» Record excerpts

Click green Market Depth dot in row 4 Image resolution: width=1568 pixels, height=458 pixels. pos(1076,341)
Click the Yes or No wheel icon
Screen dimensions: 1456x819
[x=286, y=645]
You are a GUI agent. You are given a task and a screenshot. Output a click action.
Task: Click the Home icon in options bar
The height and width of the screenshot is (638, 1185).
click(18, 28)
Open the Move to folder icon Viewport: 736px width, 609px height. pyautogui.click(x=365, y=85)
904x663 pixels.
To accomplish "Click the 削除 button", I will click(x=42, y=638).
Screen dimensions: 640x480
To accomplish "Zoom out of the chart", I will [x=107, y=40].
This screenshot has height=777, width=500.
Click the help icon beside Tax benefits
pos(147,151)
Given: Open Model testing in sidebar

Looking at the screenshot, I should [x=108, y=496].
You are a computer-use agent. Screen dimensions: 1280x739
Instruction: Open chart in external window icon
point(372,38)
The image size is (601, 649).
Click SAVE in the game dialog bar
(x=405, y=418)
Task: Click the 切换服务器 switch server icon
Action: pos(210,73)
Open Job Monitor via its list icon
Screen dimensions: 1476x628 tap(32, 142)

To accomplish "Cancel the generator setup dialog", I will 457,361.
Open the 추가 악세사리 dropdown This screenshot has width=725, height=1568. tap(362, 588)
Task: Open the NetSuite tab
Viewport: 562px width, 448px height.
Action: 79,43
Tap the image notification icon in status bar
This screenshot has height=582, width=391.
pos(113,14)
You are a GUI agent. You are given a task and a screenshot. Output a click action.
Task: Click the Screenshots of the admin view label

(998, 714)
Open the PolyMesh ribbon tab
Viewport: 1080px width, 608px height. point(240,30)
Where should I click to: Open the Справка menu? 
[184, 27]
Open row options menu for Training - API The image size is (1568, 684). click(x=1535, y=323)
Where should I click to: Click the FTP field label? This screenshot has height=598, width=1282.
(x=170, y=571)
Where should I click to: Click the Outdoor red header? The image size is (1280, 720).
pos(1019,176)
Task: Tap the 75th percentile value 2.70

» Written instruction
Return all of the items above word for word, with each line unchanged and in its original order.

» Correct output
Click green Market Depth dot in row 4 Image resolution: width=1568 pixels, height=458 pixels. pos(1076,341)
Click the Yes or No wheel icon
Screen dimensions: 1456x819
[x=286, y=645]
You are a GUI agent. You are given a task and a screenshot. Output a click action.
Task: Click the Home icon in options bar
The height and width of the screenshot is (638, 1185).
click(18, 28)
Open the Move to folder icon Viewport: 736px width, 609px height. pyautogui.click(x=365, y=85)
904x663 pixels.
To accomplish "Click the 削除 button", I will click(x=42, y=638).
Screen dimensions: 640x480
To accomplish "Zoom out of the chart", I will [x=107, y=40].
This screenshot has height=777, width=500.
Click the help icon beside Tax benefits
pos(147,151)
Given: Open Model testing in sidebar

Looking at the screenshot, I should [x=108, y=496].
You are a computer-use agent. Screen dimensions: 1280x739
Instruction: Open chart in external window icon
point(372,38)
The image size is (601, 649).
Click SAVE in the game dialog bar
(x=405, y=418)
Task: Click the 切换服务器 switch server icon
Action: pos(210,73)
Open Job Monitor via its list icon
Screen dimensions: 1476x628 tap(32, 142)

To accomplish "Cancel the generator setup dialog", I will 457,361.
Open the 추가 악세사리 dropdown This screenshot has width=725, height=1568. tap(362, 588)
Task: Open the NetSuite tab
Viewport: 562px width, 448px height.
Action: 79,43
Tap the image notification icon in status bar
This screenshot has height=582, width=391.
pos(113,14)
You are a GUI agent. You are given a task and a screenshot. Output a click action.
Task: Click the Screenshots of the admin view label

(998, 714)
Open the PolyMesh ribbon tab
Viewport: 1080px width, 608px height. point(240,30)
Where should I click to: Open the Справка menu? 
[184, 27]
Open row options menu for Training - API The image size is (1568, 684). click(x=1535, y=323)
Where should I click to: Click the FTP field label? This screenshot has height=598, width=1282.
(x=170, y=571)
Where should I click to: Click the Outdoor red header? The image size is (1280, 720).
pos(1019,176)
Task: Tap the 75th percentile value 2.70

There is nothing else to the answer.